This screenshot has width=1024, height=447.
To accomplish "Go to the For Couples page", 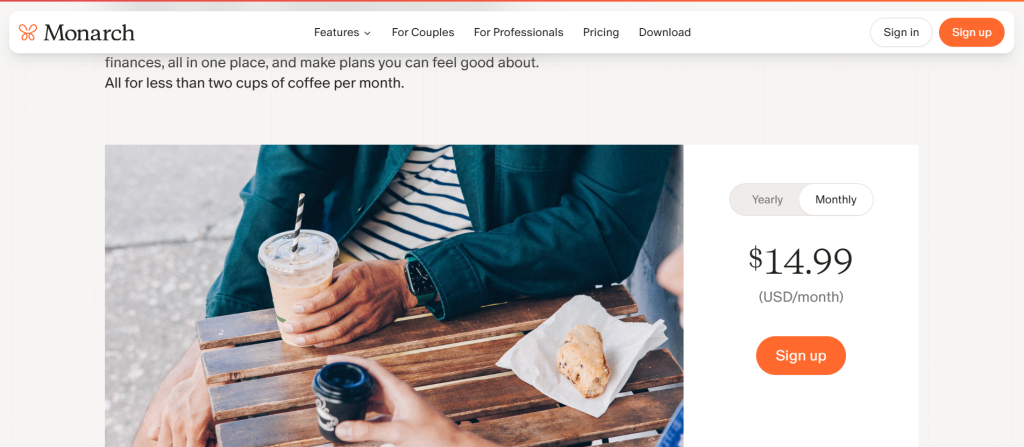I will 423,32.
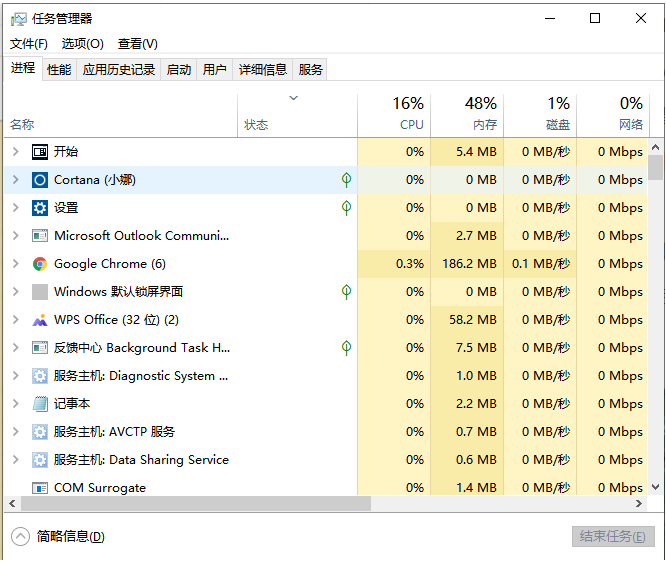
Task: Expand the Google Chrome process group
Action: click(15, 264)
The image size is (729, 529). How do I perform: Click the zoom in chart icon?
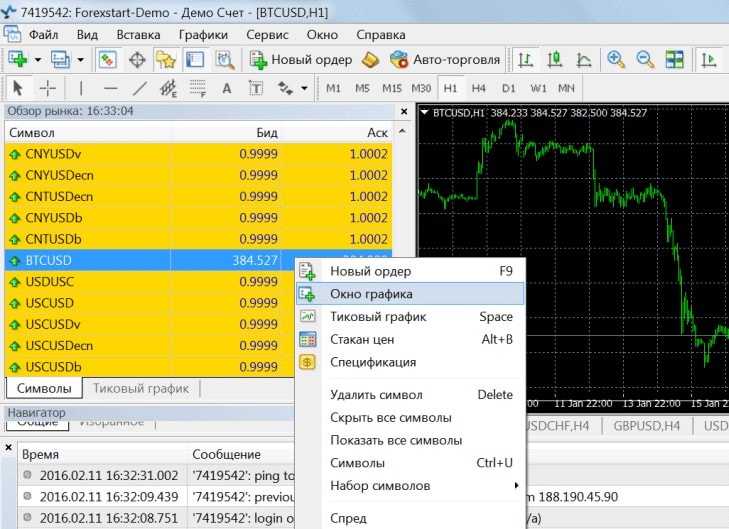point(616,60)
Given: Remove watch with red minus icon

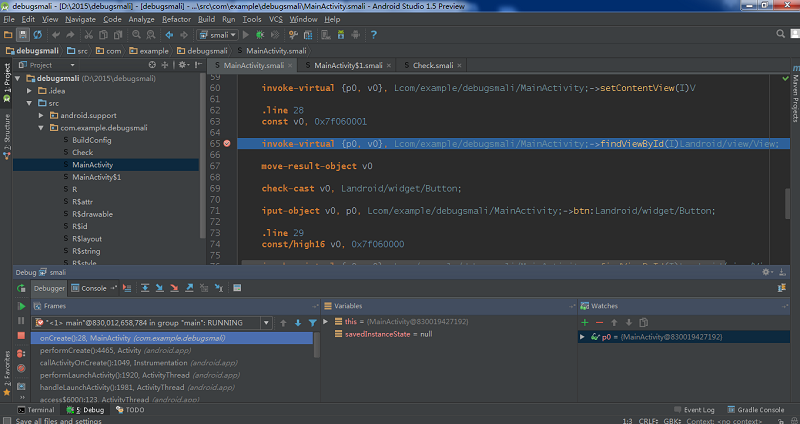Looking at the screenshot, I should coord(599,322).
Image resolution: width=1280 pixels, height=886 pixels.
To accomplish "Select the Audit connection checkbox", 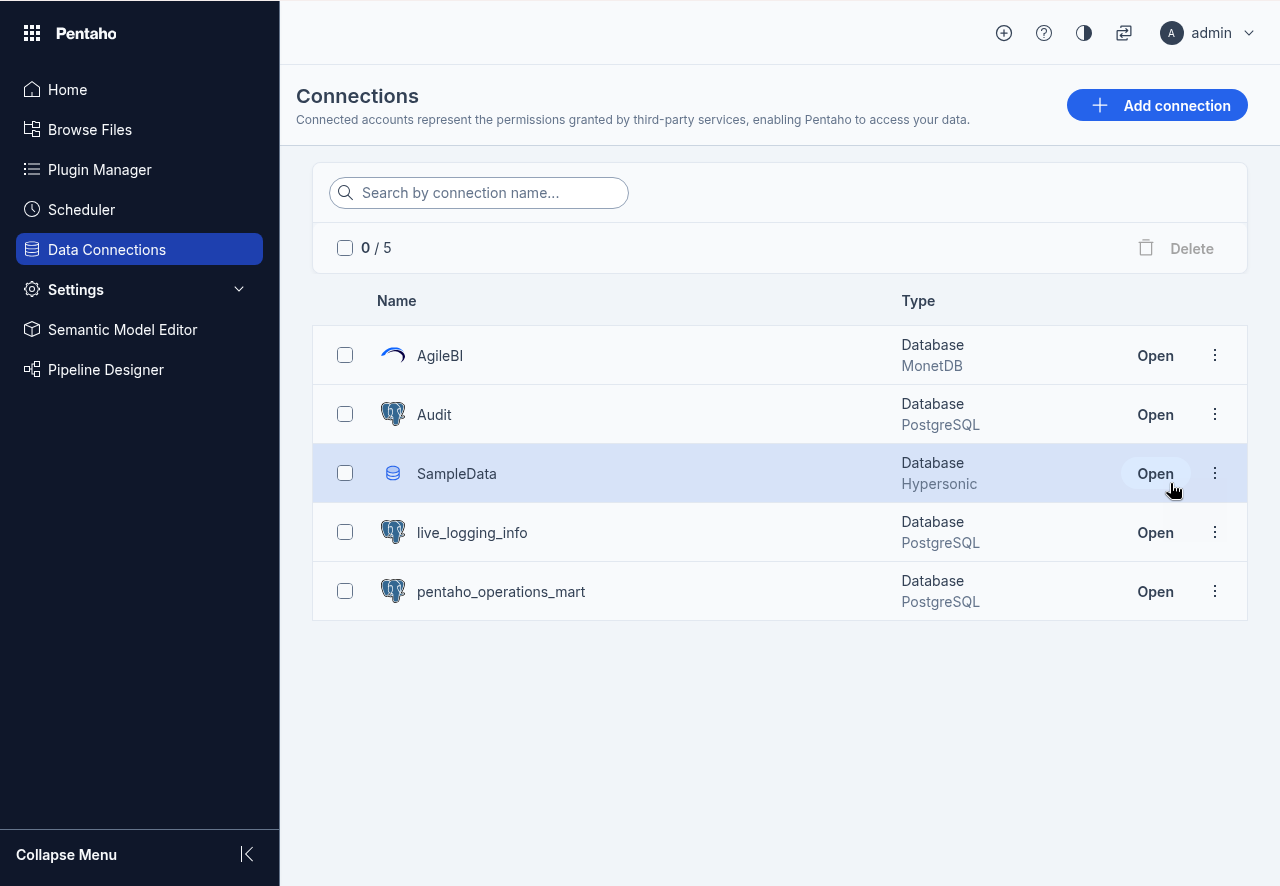I will (345, 414).
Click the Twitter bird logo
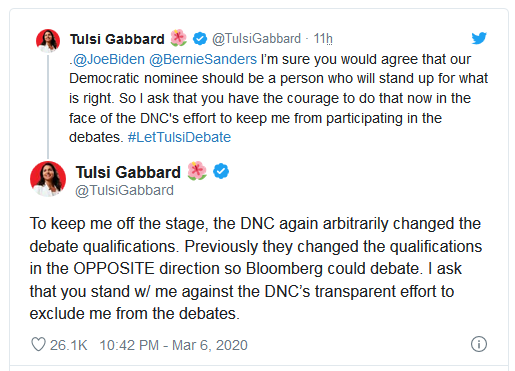Image resolution: width=515 pixels, height=371 pixels. [479, 38]
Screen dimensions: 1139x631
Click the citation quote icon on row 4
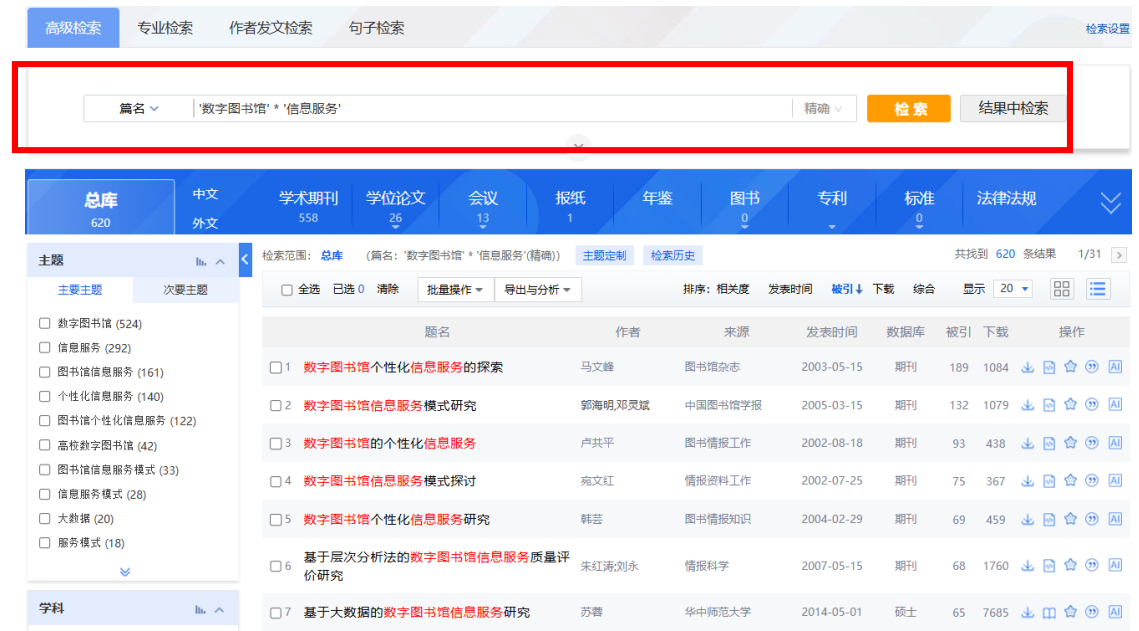tap(1092, 481)
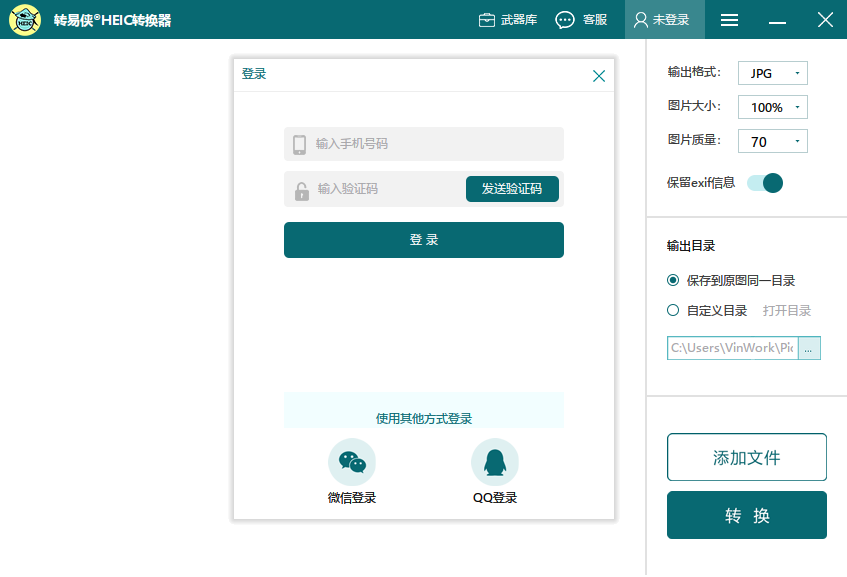Click the 登录 submit button
The width and height of the screenshot is (847, 577).
point(424,240)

..............................

Copy out, exactly and without pictures, each line from the one containing "Click the Twitter bird logo" through the final line of the entries, both ends included.

_Written answer:_
Click the Twitter bird logo
Image resolution: width=515 pixels, height=371 pixels. [479, 38]
Screen dimensions: 1139x631
Click the citation quote icon on row 4
tap(1092, 481)
Click the 登录 submit button
The width and height of the screenshot is (847, 577).
point(424,240)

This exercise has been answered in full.